Geography
- Location: Guangzhou, Guangdong, China

Organisation
- Care system: Private
- Type: District General

Services
- Standards: China's Level A Tertiary Hospital
- Emergency department: Yes
- Beds: 600

History
- Founded: 2001

Links
- Website: http://www.cliffordhospital.com

= Clifford Hospital =

Clifford Hospital (祈福医院) is a hospital in Panyu District, Guangzhou, Guangdong, China.

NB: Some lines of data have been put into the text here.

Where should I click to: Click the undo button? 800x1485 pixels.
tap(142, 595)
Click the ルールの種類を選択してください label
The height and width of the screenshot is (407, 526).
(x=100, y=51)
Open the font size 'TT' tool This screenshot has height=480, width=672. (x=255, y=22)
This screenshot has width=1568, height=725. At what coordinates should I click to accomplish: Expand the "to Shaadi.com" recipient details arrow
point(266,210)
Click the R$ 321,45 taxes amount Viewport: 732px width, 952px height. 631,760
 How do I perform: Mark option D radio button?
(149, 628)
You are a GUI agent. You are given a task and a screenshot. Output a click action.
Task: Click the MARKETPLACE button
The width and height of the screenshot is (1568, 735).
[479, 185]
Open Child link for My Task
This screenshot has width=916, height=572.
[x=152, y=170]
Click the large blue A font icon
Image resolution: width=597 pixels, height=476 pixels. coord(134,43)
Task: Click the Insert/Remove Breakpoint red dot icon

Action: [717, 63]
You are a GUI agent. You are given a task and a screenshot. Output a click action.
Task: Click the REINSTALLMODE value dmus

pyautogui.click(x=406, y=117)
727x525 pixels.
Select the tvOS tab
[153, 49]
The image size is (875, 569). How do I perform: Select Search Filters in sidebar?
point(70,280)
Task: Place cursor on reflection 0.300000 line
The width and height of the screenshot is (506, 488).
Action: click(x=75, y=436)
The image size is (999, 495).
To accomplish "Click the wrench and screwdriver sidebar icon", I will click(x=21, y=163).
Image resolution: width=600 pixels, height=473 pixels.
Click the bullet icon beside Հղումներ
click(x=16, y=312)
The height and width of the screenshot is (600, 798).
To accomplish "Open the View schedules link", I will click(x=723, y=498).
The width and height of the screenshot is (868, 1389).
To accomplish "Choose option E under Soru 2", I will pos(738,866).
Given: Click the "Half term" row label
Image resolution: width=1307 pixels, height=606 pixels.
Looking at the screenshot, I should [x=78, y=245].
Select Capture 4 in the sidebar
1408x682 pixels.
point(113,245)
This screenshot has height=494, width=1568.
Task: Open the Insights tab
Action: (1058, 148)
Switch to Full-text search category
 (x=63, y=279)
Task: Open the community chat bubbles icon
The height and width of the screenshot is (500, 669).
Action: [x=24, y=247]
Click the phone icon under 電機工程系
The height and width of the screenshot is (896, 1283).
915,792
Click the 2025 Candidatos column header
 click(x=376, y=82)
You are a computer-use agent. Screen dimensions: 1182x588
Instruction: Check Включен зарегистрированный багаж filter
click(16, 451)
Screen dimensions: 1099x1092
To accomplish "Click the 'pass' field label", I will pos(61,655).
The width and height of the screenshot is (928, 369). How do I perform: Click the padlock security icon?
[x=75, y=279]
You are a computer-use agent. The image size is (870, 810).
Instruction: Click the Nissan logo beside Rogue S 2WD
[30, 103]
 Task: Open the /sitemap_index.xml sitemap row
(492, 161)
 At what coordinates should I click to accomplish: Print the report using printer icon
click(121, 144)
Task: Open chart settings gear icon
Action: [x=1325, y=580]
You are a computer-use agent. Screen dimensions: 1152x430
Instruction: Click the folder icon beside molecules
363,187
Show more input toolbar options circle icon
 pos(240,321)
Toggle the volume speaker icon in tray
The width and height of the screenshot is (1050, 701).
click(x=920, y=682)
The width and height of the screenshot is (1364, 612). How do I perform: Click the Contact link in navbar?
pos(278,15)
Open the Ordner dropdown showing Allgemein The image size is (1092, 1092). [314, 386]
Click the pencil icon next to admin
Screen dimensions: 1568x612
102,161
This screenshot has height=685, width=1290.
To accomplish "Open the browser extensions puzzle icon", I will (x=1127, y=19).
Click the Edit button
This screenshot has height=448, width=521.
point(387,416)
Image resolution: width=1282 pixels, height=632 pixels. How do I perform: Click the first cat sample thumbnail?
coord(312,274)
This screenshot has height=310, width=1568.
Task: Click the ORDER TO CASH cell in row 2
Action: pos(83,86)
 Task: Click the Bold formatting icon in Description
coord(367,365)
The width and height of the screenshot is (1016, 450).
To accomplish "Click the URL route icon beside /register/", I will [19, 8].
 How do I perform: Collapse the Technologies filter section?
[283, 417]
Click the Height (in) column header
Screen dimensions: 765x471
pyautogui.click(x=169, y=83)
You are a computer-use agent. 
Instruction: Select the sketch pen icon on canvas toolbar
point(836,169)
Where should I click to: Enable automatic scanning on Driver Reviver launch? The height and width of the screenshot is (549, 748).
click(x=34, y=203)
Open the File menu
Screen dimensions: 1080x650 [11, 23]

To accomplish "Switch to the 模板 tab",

Founded in 2001, it is the first hospital in China accredited by Joint Commission International (JCI). and it has been awarded China's Level A Tertiary Hospital. Clifford Hospital covers an area of 90,000 square meters and has the capacity of 600 inpatients. It serves 3,000 outpatients per day. The phase II building of Clifford Hospital has been officially put into operation with the investment about two billion yuan on Oct.26,2017. With newly added 1500 inpatient beds, the total number of inpatient beds increased to 2100 and will increase to 3000 in the future. Clifford Hospital is an integrated general hospital with outpatient and inpatient departments and emergency unit. It has more than 40 clinical and technical departments. Clifford Hospital presents a hotel-like environment which complies with international hospital management standards. Clifford Hospital utilizes state-of -the-art medical technologies and equipment, staffed by more than 1,000 health care professionals. Patient from over 120 countries have visited Clifford Hospital for treatment and preventive health care. Clifford hospital has nearly 20 years' experience in providing health care for domestic patients in China mainland and foreign patients.